## ИСХОДНЫЙ ТЕКСТ
↓

Герои забытых побед - Владимир Шигин Страница 21
Герои забытых побед - Владимир Шигин читать онлайн бесплатно
— Было у меня две руки, на море Чёрное положенных: эскадры Севастопольская да Лиманская! — изливал он душу своему другу и помощнику поэту Петрову. — Одну теперь море побило, и остался я нынче однорук! Не турки ударили, но Господь!
— Ничего, Григорий Александрович! — утешал его Петров. — Кто управляется при одном глазе, тому и с одною рукою совладать можно, была бы голова на плечах!
Посмеявшись шутке, светлейший несколько успокоился, а успокоившись, грохнул кулаком по столу:
— Я ещё так султана за шальвары потрясу, что враз всех своих мамок забудет!
Русско-турецкая война ещё только начиналась. Небывалый по силе шторм значительно ослабил Черноморский флот, надолго выведя его из строя в самый ответственный момент. Но русские моряки ещё возьмут своё! Впереди ещё будет не только Измаил, Фокшаны, Мачин и Рымник, но морские победы при Керчи, Гаджибее и Калиакрии! Впереди ещё будет слава и бессмертие Ушакова!

↑

## ИЗВЛЕЧЁННЫЕ ДАННЫЕ
↓

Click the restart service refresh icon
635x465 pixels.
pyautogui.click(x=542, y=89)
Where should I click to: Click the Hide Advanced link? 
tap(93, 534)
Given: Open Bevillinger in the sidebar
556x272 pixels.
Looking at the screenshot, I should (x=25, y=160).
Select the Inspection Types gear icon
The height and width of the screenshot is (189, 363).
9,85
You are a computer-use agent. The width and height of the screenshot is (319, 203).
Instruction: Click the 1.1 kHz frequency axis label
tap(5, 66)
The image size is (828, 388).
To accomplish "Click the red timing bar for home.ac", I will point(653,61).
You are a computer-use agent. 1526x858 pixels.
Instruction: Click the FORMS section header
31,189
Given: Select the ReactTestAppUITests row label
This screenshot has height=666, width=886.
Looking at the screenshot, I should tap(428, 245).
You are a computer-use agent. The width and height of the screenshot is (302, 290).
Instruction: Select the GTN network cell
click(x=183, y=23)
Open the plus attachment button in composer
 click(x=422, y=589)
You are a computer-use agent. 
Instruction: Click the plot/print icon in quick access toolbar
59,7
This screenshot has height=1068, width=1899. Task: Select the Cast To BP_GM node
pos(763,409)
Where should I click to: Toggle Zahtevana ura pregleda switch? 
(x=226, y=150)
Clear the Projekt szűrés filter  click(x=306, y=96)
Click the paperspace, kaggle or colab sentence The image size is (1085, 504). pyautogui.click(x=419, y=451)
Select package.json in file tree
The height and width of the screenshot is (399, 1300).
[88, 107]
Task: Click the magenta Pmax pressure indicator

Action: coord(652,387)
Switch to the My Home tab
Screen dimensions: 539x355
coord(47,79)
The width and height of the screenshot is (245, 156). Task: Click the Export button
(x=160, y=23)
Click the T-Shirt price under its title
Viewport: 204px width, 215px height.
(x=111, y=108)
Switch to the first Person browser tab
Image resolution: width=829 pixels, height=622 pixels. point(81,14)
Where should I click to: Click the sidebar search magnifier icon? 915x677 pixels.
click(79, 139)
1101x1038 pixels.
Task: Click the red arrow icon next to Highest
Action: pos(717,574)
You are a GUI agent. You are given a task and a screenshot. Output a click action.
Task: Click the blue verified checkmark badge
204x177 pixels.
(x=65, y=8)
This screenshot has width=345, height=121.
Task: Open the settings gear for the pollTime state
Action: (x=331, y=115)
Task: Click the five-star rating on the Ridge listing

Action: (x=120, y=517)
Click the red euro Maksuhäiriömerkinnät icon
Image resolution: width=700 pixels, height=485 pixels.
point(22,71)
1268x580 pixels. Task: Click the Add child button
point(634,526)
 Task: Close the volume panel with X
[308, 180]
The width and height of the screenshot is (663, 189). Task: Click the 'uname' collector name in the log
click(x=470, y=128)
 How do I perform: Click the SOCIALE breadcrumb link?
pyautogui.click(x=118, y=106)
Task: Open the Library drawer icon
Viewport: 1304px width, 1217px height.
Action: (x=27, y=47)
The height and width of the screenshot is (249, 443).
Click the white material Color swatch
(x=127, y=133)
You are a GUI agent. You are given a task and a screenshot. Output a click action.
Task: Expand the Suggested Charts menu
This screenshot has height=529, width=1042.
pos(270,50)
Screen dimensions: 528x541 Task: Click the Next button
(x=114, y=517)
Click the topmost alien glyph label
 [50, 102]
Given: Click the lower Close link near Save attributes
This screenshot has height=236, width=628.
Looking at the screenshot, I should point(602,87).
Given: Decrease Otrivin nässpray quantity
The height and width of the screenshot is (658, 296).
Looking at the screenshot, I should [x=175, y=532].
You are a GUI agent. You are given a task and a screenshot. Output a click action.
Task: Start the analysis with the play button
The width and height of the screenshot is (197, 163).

↑

## ЗАДАНИЯ
1. Ответьте на вопросы по отрывку о Черноморском флоте:
(а) Какие две эскадры Григорий Александрович называет своими руками?
(б) Кем приходился ему поэт Петров?
(в) При каких местах, по словам отрывка, ещё будут морские победы?
2. Перепишите без изменений фрагмент отрывка о Черноморском флоте, начиная со слов «Герои забытых побед - Владимир Шигин Страница» и заканчивая словами «своих мамок забудет!».
3. Напишите, что следует за последним предложением отрывка о Черноморском флоте.

## ОТВЕТЫ К ЗАДАНИЯМ
1.
(а) Севастопольскую и Лиманскую.
(б) Другом и помощником.
(в) При Керчи, Гаджибее и Калиакрии.

2.
Герои забытых побед - Владимир Шигин Страница 21
Герои забытых побед - Владимир Шигин читать онлайн бесплатно
— Было у меня две руки, на море Чёрное положенных: эскадры Севастопольская да Лиманская! — изливал он душу своему другу и помощнику поэту Петрову. — Одну теперь море побило, и остался я нынче однорук! Не турки ударили, но Господь!
— Ничего, Григорий Александрович! — утешал его Петров. — Кто управляется при одном глазе, тому и с одною рукою совладать можно, была бы голова на плечах!
Посмеявшись шутке, светлейший несколько успокоился, а успокоившись, грохнул кулаком по столу:
— Я ещё так султана за шальвары потрясу, что враз всех своих мамок забудет!

3.
А что же сталось с пленённым капитаном 2-го ранга Верёвкиным и его товарищами? Спустя несколько дней после боя на столе у светлейшего лежал подробный мордвиновский отчёт о произошедшем сражении и последовавшем крушении плавбатареи. Что же писал и кого обвинял в письме Николай Семёнович Мордвинов? Контр-адмирал называл виновными всех, кроме себя! Мордвинов писал так: «Сколько я мог узнать, то неудача произошла оттого, что Ломбард, который был назначен со своею галерою, пошёл на батарею, а галере приказал сняться с якоря и идти вслед; другая галера не скоро снялась с якоря и потеряла батарею из вида. Батарея же поторопилась идти одна, а не соединённо с двумя галерами, как от меня было приказано».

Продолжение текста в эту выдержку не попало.